Chroma keying — commonly known as green screen or blue screen compositing — is one of the most widely used visual effects techniques in film, television, and online video. At its core, it involves filming a subject in front of a solid-colored background, then digitally removing that color in post-production to replace it with any image or video you choose.
Whether you're a filmmaker on a budget or a VFX artist learning the ropes, understanding how to pull a clean key is an essential skill.
Why Green (or Blue)?
The reason green and blue are used — rather than red or yellow — comes down to human skin tones. Human skin contains very little green or blue pigment, which makes it easier for keying software to distinguish between the subject and the background. Green is the most popular choice today because modern digital camera sensors are most sensitive to green light, resulting in less noise in the key.
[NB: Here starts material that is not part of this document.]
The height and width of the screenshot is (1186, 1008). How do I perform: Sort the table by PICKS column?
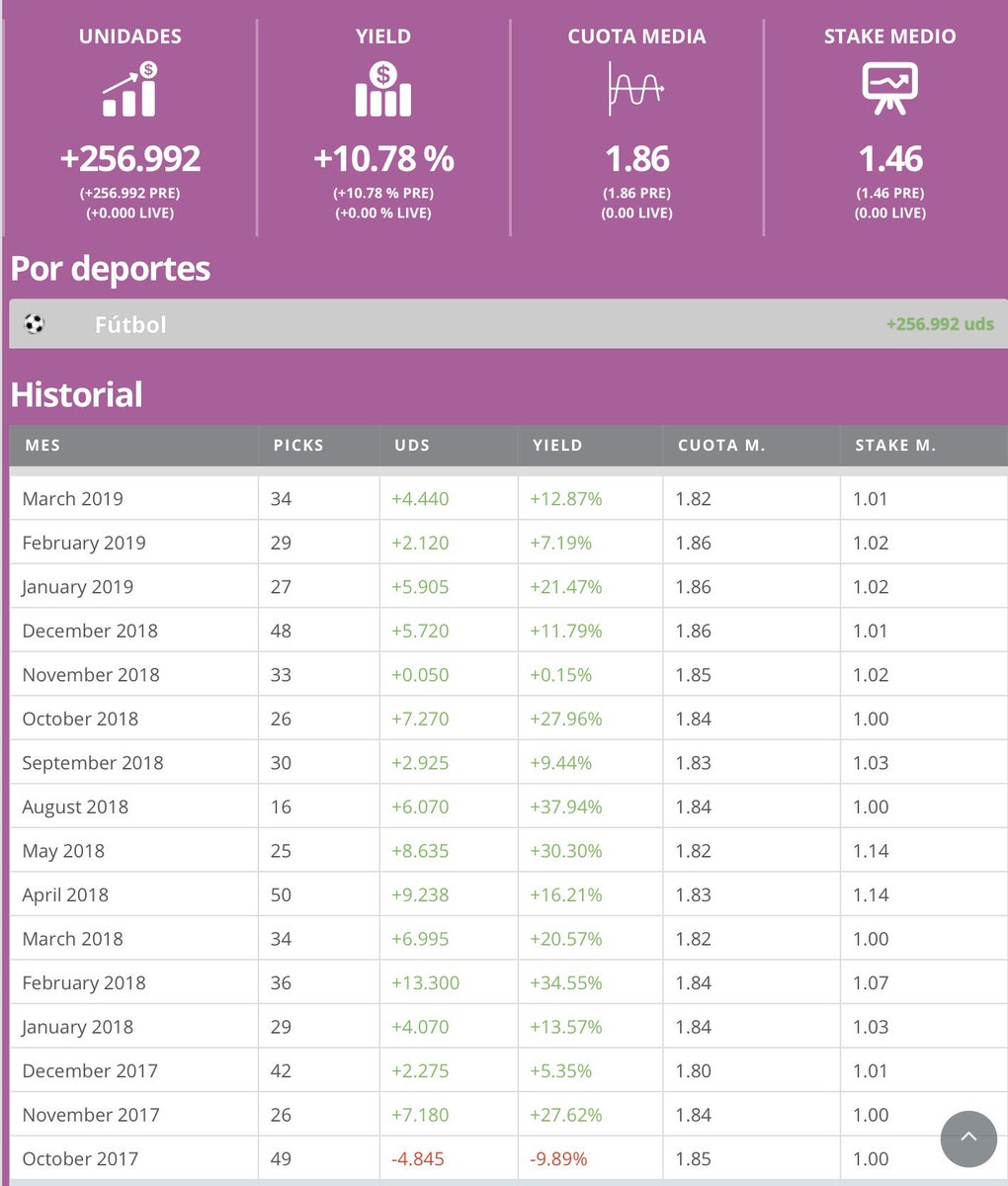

- Use green when your subject isn't wearing green clothing and the scene doesn't require extensive tracking of blond or light hair against blue skies.
- Use blue when working with subjects wearing green, or for certain film stocks and night scenes.
Setting Up Your Green Screen Shoot
A good composite starts long before you open your editing software. The quality of your key depends heavily on how well your shoot is executed.
1. Light the Background Separately
The single biggest mistake beginners make is not lighting the green screen independently from their subject. Uneven lighting creates hot spots and shadows, which means some areas of the green are a different shade — making them much harder to key out cleanly. Use soft, diffuse lights positioned on either side of the screen at roughly 45-degree angles.
2. Keep Your Subject Away from the Screen
Distance matters. Place your subject at least 4–6 feet away from the background. This prevents two major problems: green spill (green light bouncing off the screen onto your subject) and shadows cast by the subject onto the screen.
3. Shoot in the Highest Quality Available
Compression is the enemy of a clean key. Highly compressed video codecs reduce the color information in the frame, making fine details like hair and transparent fabrics much harder to isolate. Shoot in at least 4:2:2 color sampling if possible, and avoid heavy in-camera compression.
Pulling the Key in Post-Production
Most professional compositing software includes dedicated keying tools. Here's how the process generally works:
- Apply a keyer — In After Effects, use the Keylight plugin. In DaVinci Resolve, use the built-in Delta Keyer in Fusion. In Nuke, use the IBK Keyer or Primatte.
- Sample the screen color — Click on a mid-tone area of the green screen to set your base key color.
- Refine the matte — Adjust clip white and clip black settings to clean up the alpha channel. Your matte should be pure white where the subject is and pure black everywhere else.
- Deal with spill suppression — Apply spill suppression or use a hue rotation to remove any green color cast from the edges of your subject.
- Integrate your background — Match the color temperature, lighting direction, and grain/noise of your background plate to make the composite feel believable.
Common Mistakes to Avoid
- Wrinkled or creased green screen fabric — iron or stretch it smooth.
- Reflective or shiny clothing — these can pick up green spill badly.
- Shooting in auto white balance — always lock your white balance manually.
- Ignoring motion blur — if your subject moves fast, ensure your keyer handles motion blur edges properly.
Next Steps
Once you've mastered the basic chroma key, explore advanced techniques like rotoscoping for shots where a clean key isn't possible, and match moving to track camera motion and pin your background correctly. Compositing is a craft that rewards patience and attention to detail — the more you practice, the cleaner your results will become.